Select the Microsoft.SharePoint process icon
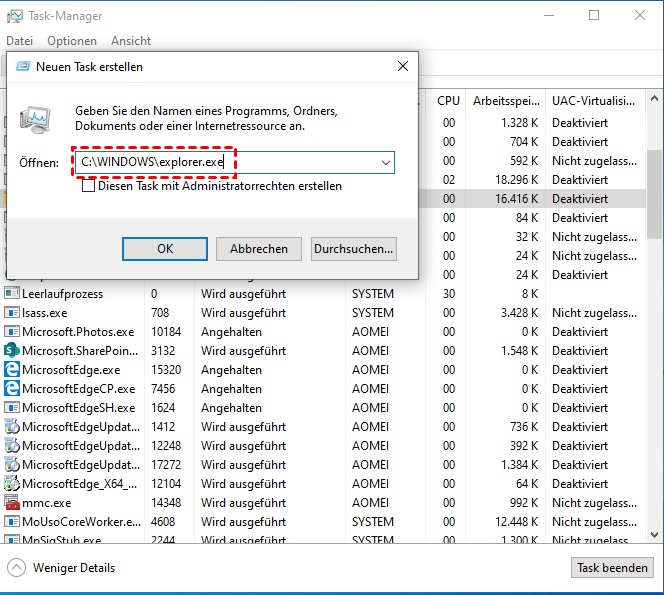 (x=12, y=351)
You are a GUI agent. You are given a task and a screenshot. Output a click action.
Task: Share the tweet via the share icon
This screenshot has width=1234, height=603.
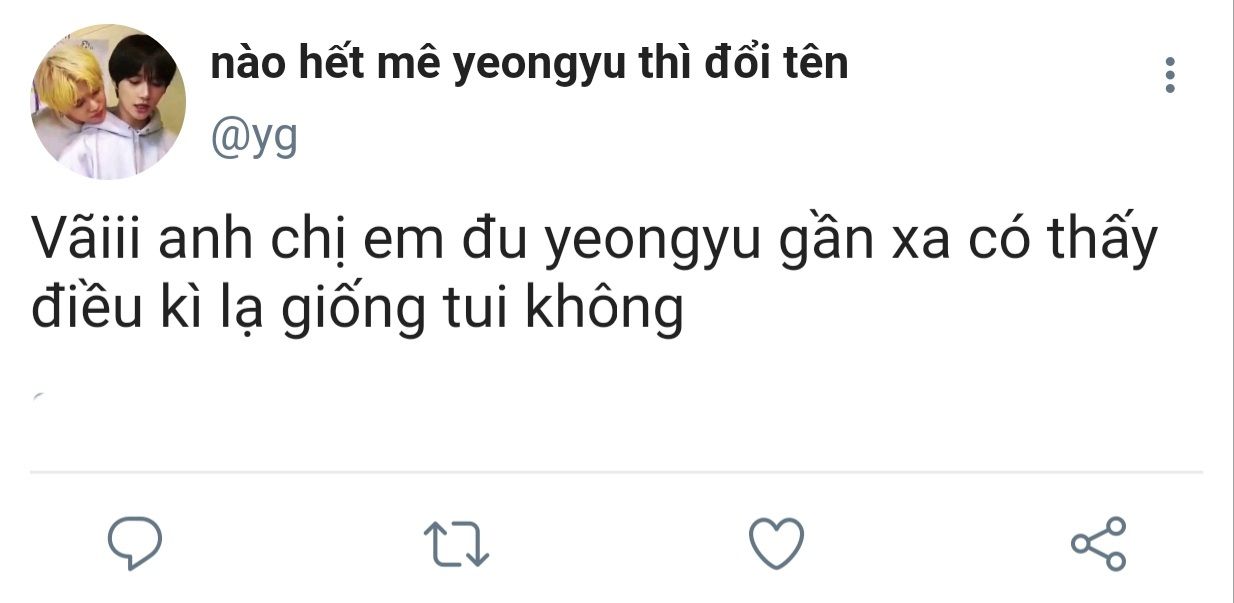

==

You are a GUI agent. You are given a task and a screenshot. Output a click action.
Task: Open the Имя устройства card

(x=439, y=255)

• **Task item**:
The answer is the run of lines above from the line containing "Task: Share the tweet via the share icon" through the line containing "This screenshot has width=1234, height=603.", copied exactly and alone.

• **Answer section**:
Task: Share the tweet via the share icon
This screenshot has width=1234, height=603.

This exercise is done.